Opinion: Zimbabwe law squeezes foreign-owned firms

BOSTON — Just in case you were thinking that Zimbabwe's power-sharing government is successfully returning the country to stability and normality, think again.

A new law came into effect on Monday that requires all foreign-owned businesses to sell 51 percent of their shares to black Zimbabweans. The controversial law is a pet project of President Robert Mugabe's and it shows that the 86-year-old leader remains very much in charge and determined to pursue policies that will do further damage to Zimbabwe's already hammered economy.

The new indigenization law is widely viewed in Harare as similar to Mugabe's chaotic and violent seizures of white-owned farms, which dismantled the country's large-scale farming sector. The farms are now in black hands, including his wife, generals, cabinet ministers and cronies. The vast majority of the farms are no longer growing crops, contributing to Zimbabwe's chronic food shortages.

Mugabe claimed to be grabbing the farms for the benefit of Zimbabwe's poor black subsistence farmers. But these are the very people who are hungry and worse off than before the seizures of white-owned farms. Mugabe's populist rhetoric rings hollow with them.

Now, in search of a new source of wealth to fund the patronage system through which he retains power, Mugabe has turned to all foreign-owned businesses.

The law means that all foreign-owned firms operating in Zimbabwe must sell 51 percent of their shares to black Zimbabweans within five years. Zimbabwe has many foreign-owned firms including major platinum, gold and chrome mines. Major South African and Australian mining firms will be affected.

Zimbabwe's platinum resources are particularly valuable as the country is estimated to have the world's second largest deposits of the increasingly strategic mineral.

Not only will firms be forced to find black majority shareholders but they will have to be approved by Mugabe's Zanu-PF party, a notoriously greedy bunch.
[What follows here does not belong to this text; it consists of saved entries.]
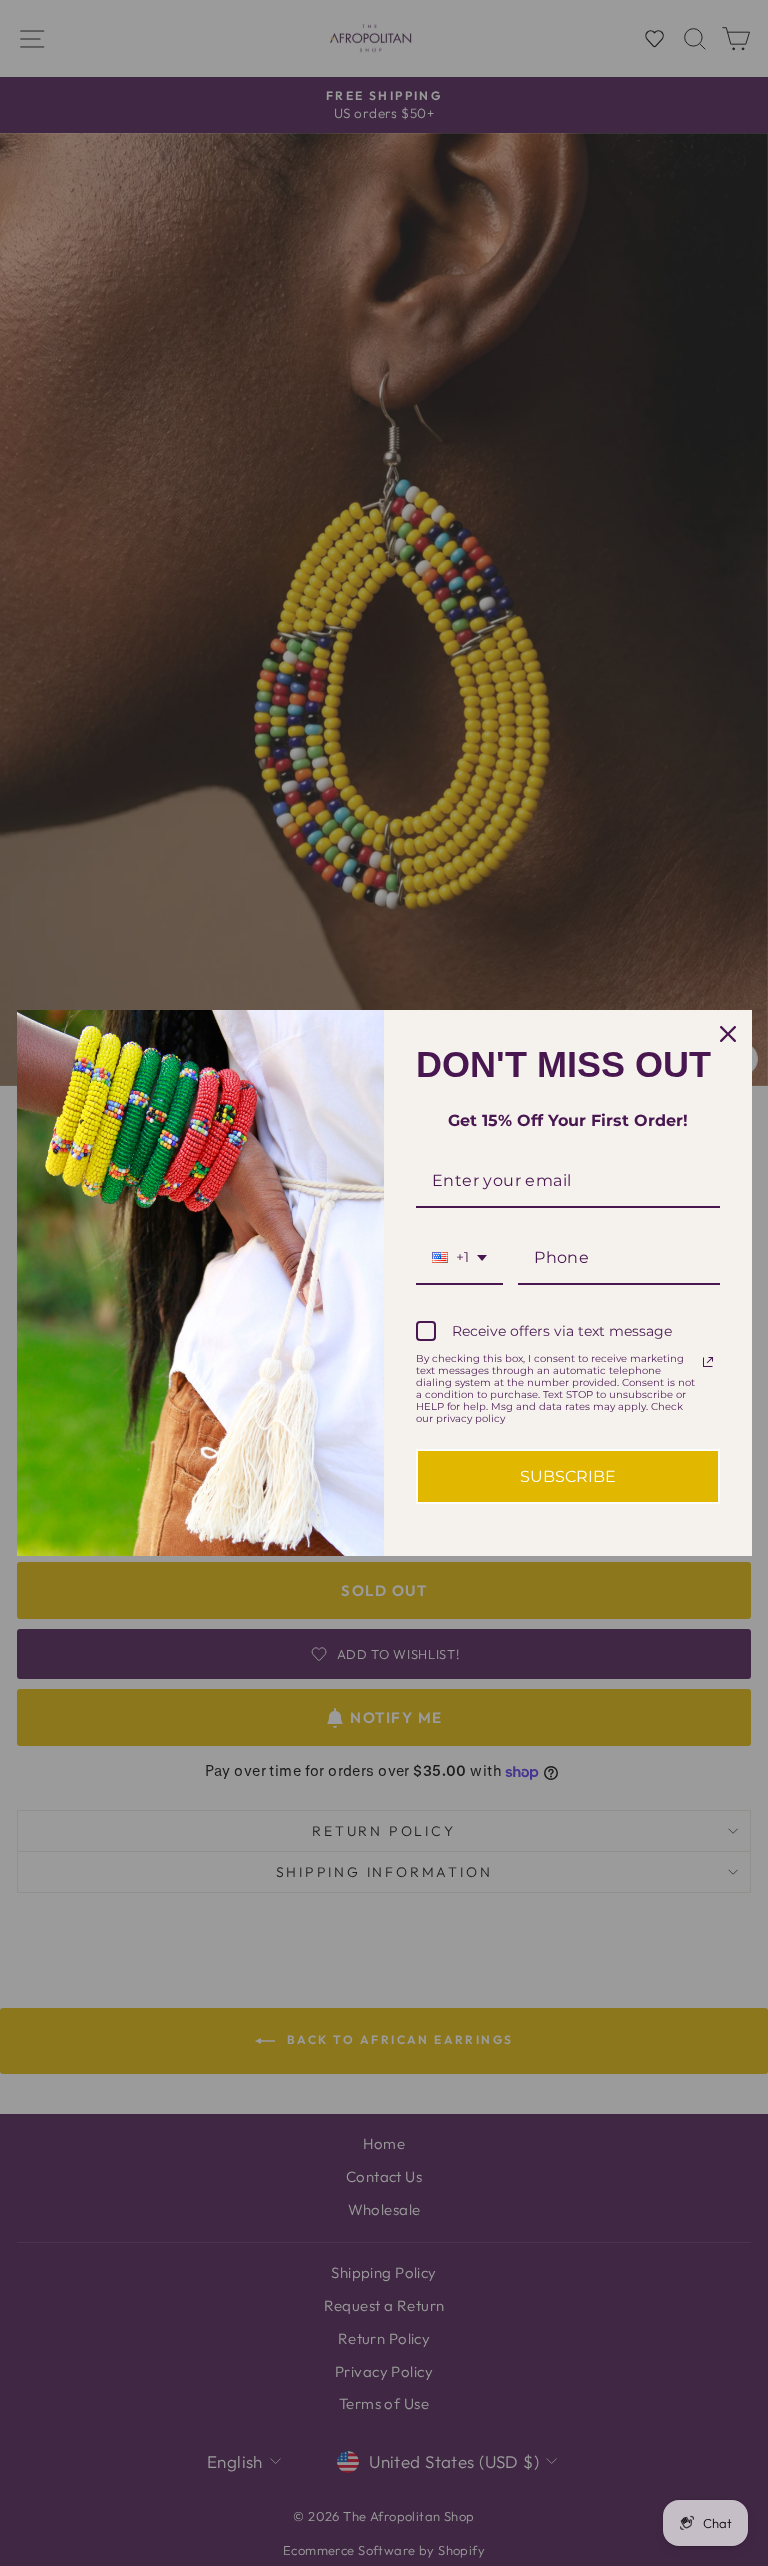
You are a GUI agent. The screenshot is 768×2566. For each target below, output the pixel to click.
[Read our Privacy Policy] (708, 1362)
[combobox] (459, 1258)
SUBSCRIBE (568, 1476)
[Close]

This means companies will be majority-owned by people friendly to Zanu-PF. The shares will have to be sold at discounts so steep that Harare economists call it a giveaway.

Long after Mugabe and Zanu-PF lose political power, this law will ensure that Zimbabwe's most valuable assets remain in their hands.

Major South African investors have already stated they will freeze any further inflows of capital to Zimbabwe as a result of the new law. Existing mines are talking about freezing their operations.

Harare economists say the new law will virtually stop any new foreign investment in the Zimbabwe. This is bad news for Zimbabwe's economy which is struggling to get back on its feet after 10 years of decline. Zimbabwe's economic decline is the largest ever recorded by a country not at war, according to the World Bank.

This destructive new law should be a wake-up call to South African President Jacob Zuma if he still thinks that he, or anyone else, can do business with Robert Mugabe.

Prime Minister Morgan Tsvangirai opposed the new law and attempted last week to stop it, saying that it was enacted without due process, but Mugabe and his Zanu-PF party rejected the objections of Tsvangirai and his Movement for Democratic Change.

In office for one year, Zimbabwe's power-sharing government has succeeded in improving a few things. The unwieldy coalition has managed to tame the country's hyper-inflation, although it was at the expense of the Zimbabwe's currency. The new government has also brought a measure of stability to the country.

However, this new indigenization law, taken with the failure to liberalize the press and the refusal to fully respect the rule of law, shows that Mugabe still calls the shots and that he intends to wring every last drop of wealth from the country at the expense of the very people who he claims to champion.